The strikes and protests that calmed down with the onset of the pandemic have now started to reappear, including the ongoing strike by contract workers in the state petrochemical industry and protests over the shortage of electricity and electricity. water.
On Sunday, hundreds of teachers gathered in front of the parliament and the budget and planning building in Tehran to protest against the cancellation of a salary increase, accepted by the former Rouhani administration. They chanted: “With masters and doctorates, we get a small salary. Their salaries, around $ 120 a month, are well below the minimum of $ 400 needed to avoid poverty. Masoud Mirkazemi, the new head of the Budget and Planning Organization, dismissed the salary increase as unaffordable and criticized the previous administration for making such a commitment to teachers.
The regime came under new criticism when video clips leaked from security cameras in Evin Prison in Tehran, where many political prisoners are held, revealed the extent of physical abuse suffered by detainees. . According to the site of Iran International, a clip shows police attacking a handcuffed prisoner as others watch. Another shows several people trying to prevent the suicide of a fellow inmate and a third shows inmates carrying another prisoner, presumably to the clinic, without the help of guards.
While all political factions would like to see the lifting of US sanctions and the relaunch of the nuclear deal with the great powers – as a way out of the economic, social and political crisis facing the regime – it is increasingly becoming more unlikely that the United States will agree to lift all sanctions reimposed by the Trump administration in 2018, as well as others imposed later. While Raisi expressed his support for the Vienna talks to lift the sanctions, he said he would not agree to negotiate under pressure, a reference to demands by the United States and its European allies not to delay further negotiations. talks.

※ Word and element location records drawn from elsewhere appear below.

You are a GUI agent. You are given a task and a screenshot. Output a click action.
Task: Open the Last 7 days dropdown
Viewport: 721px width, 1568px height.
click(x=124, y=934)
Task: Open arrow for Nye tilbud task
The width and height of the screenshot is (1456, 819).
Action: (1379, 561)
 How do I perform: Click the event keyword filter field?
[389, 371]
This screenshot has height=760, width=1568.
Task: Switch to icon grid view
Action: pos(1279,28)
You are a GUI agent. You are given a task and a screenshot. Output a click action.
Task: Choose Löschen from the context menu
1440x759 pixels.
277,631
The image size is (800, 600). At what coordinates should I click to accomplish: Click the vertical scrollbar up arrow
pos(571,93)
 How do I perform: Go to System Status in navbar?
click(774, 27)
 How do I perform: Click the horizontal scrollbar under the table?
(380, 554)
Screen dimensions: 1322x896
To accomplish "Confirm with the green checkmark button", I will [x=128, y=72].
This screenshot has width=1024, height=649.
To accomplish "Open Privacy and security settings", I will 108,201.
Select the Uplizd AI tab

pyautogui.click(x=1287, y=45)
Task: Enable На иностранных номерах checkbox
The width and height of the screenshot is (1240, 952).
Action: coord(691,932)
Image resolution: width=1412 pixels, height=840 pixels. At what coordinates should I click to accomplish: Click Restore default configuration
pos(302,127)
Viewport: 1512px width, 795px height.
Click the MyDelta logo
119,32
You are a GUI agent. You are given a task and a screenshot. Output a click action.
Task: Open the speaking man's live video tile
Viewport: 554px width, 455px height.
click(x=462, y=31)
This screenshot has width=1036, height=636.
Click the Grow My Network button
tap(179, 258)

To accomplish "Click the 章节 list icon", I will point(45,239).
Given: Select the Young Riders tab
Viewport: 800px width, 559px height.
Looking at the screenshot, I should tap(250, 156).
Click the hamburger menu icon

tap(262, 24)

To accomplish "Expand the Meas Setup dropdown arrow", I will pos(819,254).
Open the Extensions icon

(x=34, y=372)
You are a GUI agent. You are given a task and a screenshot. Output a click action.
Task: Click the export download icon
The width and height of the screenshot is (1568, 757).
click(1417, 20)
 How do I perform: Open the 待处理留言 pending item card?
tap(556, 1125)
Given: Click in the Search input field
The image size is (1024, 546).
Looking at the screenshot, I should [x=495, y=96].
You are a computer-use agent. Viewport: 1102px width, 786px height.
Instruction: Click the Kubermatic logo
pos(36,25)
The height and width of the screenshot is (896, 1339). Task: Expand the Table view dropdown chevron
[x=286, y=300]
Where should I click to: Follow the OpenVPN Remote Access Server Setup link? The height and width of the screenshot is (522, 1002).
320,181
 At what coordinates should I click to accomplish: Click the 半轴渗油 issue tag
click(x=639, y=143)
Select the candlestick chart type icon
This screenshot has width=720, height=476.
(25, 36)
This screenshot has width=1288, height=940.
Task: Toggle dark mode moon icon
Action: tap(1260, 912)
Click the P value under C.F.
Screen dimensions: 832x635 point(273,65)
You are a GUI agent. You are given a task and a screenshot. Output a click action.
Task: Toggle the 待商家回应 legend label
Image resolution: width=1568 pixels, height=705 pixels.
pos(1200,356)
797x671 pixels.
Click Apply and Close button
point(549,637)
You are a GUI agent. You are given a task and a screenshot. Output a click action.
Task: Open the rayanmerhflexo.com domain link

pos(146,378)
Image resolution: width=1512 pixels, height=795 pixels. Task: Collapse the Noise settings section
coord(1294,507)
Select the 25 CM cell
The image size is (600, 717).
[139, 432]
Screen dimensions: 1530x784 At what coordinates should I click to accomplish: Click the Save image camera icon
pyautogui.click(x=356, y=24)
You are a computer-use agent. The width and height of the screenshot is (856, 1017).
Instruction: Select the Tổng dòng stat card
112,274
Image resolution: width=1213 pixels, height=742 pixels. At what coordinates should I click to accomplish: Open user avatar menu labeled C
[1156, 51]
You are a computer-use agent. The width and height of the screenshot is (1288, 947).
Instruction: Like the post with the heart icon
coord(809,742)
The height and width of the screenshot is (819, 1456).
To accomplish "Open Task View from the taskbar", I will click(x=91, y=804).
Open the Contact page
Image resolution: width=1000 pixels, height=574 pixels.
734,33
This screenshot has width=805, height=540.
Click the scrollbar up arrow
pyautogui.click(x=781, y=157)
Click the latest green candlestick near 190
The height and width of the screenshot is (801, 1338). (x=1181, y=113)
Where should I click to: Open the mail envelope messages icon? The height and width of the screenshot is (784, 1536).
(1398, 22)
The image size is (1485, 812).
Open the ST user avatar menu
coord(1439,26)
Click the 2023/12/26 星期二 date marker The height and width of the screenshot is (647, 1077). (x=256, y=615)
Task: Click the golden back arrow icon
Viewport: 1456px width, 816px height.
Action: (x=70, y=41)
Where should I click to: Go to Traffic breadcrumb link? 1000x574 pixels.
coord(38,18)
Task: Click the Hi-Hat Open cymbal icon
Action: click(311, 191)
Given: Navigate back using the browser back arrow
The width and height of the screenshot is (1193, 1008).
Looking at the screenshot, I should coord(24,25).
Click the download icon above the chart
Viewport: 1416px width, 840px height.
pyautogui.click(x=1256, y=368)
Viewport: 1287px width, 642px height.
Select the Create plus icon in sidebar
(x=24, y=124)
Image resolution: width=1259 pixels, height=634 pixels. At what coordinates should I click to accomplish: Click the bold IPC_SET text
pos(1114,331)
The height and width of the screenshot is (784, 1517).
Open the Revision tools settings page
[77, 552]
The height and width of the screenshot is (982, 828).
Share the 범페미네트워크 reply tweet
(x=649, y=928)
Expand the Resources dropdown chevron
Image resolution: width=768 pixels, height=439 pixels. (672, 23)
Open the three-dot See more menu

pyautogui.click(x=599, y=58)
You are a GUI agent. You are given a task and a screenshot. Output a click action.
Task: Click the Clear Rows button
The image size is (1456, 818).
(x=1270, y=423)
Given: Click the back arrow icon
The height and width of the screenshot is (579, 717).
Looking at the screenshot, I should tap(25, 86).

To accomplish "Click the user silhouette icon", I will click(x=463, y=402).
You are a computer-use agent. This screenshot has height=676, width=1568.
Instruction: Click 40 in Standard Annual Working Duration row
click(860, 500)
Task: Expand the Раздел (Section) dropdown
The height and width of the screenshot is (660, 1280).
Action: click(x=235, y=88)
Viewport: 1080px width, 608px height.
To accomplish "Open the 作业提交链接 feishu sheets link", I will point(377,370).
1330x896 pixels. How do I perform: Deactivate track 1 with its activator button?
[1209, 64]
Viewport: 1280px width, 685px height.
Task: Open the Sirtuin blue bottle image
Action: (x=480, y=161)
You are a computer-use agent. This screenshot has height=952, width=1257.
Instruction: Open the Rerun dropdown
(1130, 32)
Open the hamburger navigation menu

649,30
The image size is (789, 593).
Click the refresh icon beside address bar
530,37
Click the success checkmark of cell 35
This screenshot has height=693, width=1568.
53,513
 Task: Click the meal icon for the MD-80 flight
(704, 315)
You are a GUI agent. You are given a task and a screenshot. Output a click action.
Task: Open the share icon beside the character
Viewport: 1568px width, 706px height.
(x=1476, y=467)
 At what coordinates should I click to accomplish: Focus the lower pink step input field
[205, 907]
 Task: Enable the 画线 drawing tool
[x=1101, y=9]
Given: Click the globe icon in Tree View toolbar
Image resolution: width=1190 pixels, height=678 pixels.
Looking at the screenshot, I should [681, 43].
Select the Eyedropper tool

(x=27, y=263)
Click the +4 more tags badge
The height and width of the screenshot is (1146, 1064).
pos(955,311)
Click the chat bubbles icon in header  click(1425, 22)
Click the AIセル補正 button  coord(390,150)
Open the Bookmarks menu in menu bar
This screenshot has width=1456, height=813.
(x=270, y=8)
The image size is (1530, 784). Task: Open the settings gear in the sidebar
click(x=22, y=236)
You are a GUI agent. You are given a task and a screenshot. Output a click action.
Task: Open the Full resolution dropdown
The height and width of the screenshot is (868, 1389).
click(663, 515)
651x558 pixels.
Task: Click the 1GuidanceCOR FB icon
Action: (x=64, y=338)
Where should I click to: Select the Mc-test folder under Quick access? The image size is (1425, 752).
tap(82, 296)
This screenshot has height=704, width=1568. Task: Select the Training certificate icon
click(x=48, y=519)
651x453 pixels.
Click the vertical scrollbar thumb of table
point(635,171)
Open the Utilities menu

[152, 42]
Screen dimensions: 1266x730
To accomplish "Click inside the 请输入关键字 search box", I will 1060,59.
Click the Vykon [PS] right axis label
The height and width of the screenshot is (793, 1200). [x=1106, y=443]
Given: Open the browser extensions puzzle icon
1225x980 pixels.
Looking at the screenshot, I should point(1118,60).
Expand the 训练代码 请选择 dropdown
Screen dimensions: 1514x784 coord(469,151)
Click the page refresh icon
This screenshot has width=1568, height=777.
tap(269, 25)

Tehran hopes to use the collapse of Washington’s puppet regime in Afghanistan – although relations with the Taliban are not good – to improve its negotiating position and is in no rush to resume talks, which broke off in June in the awaiting the inauguration of Raisi.
Iran’s new Foreign Minister Hossein Amir-Abdollahian said it was important for Iran to maintain symmetrical relations, implying that it was seeking to strengthen relations with Iran’s neighbors and countries of the region, and underlined the importance of Asia to the new administration, including strengthening ties. with Russia and China, in accordance with Tehran’s policy of “looking east”.